人間、あれこれ文句を言いながら安定を保っている

「忙しくてできない」は言い訳であることが多いものですが、人間、そのようなこと言いながら自分の心の安定を保っている面があるもので、一方的に悪と決めつけるのもよくない気がします。

河合隼雄「こころの処方箋」(新潮社)を読んで学んだこと。

目次

言い訳

「忙しいからできない」

「あれがなかったらできるのに」

「これさえあればうまくいくのに」

「自分ならもっとうまくやれるのに」

誰しも、そんな風にぶつぶつと文句を言うときがあるものです。

多くの場合、言い訳ですし、前向きな物言いでもないですし、一見、特にこれといって発展性のない言葉・思考のように思えます。

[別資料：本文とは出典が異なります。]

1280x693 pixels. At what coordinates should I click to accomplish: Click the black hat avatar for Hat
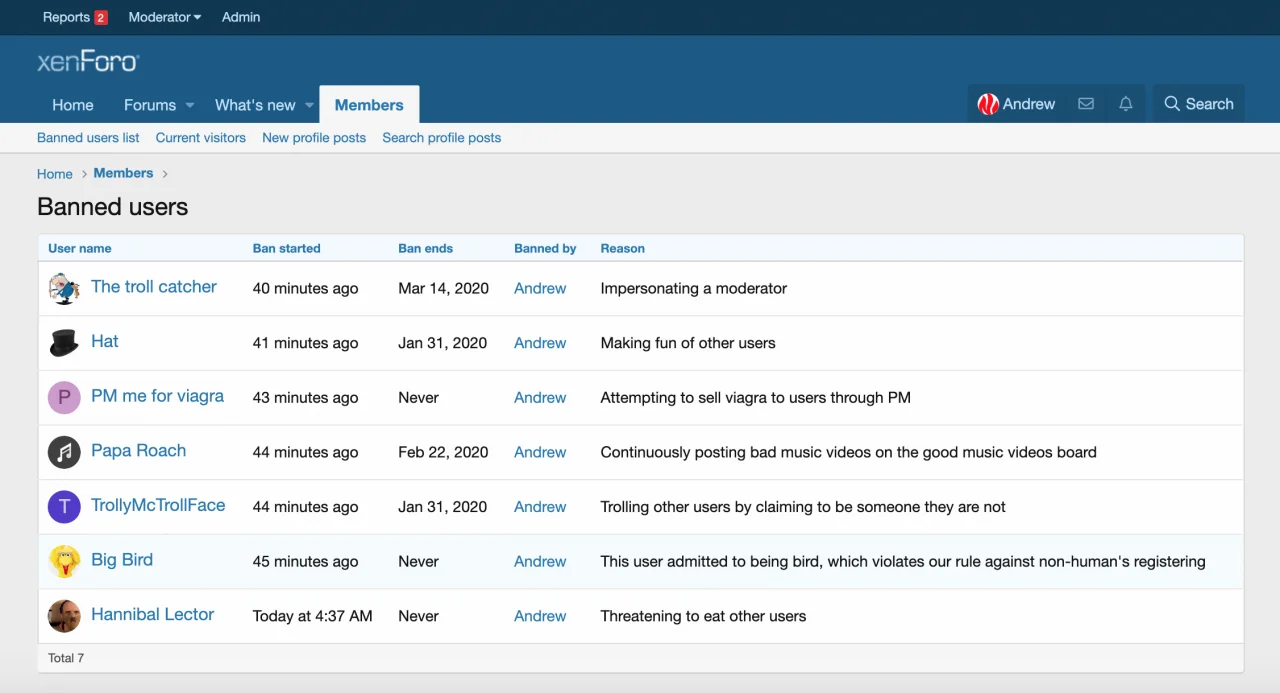[x=64, y=343]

しかしながら、例えば、「忙しいからできない」という人が、忙しくなくなったからといって、今より努力してできるようになるかというと、多くの場合、そういうものでもありません。

免罪符がなくなっては困るので、別の忙しくなる理由を見つけて、やはりまた「忙しいからできない」と言うでしょう(少なくとも僕はそうなると思います。)。

安定を保っている側面

人間誰しも、いつも強く前向きに生きられるわけでもありません。人生のなかであれもこれもできるわけでもありません。

そう考えると、あれこれとぶつぶつ文句を言いながら、ぼちぼち日々を生きることで、バランスを取って精神衛生の安定を保っているともいえます。

逆に、文句も言わず黙ってひたむきな努力ばかりしていると、どこかでバランスを失ってしまって、そのアンバランスさが内側に溜まっていって、やがて爆発してしまったりします。

河合隼雄「こころの処方箋」(新潮社)で紹介されていたのですが、心理学者アドラーは、ノイローゼだという人が相談に来ると、「ノイローゼが治ったら何がしたいか?」と問いかけ、例えば「ノイローゼさえ治ったら仕事に打ち込みたい」と答えると、「仕事に打ち込むことを避けるためにノイローゼになっているのでありませんか?」と問いかけたそうです。

とても示唆的です。

自分を客観視し、許しつつ進みつつの方が楽しく生きられる

といっても、無自覚に文句ばかり言っていてもしょうがないですし、あれこれ文句を言うのは上記のような効用(精神的な安定を保っている側面)があるものだと自覚していると、自分の日頃の文句もなんとなくどういうものなのかが分かりますし、他人の文句に大きく腹を立てて目くじらを立てることもなく、相手の精神安定のためか、などと感じつつ、うまい具合に聞き流しながら、支え合って生きていける気がします。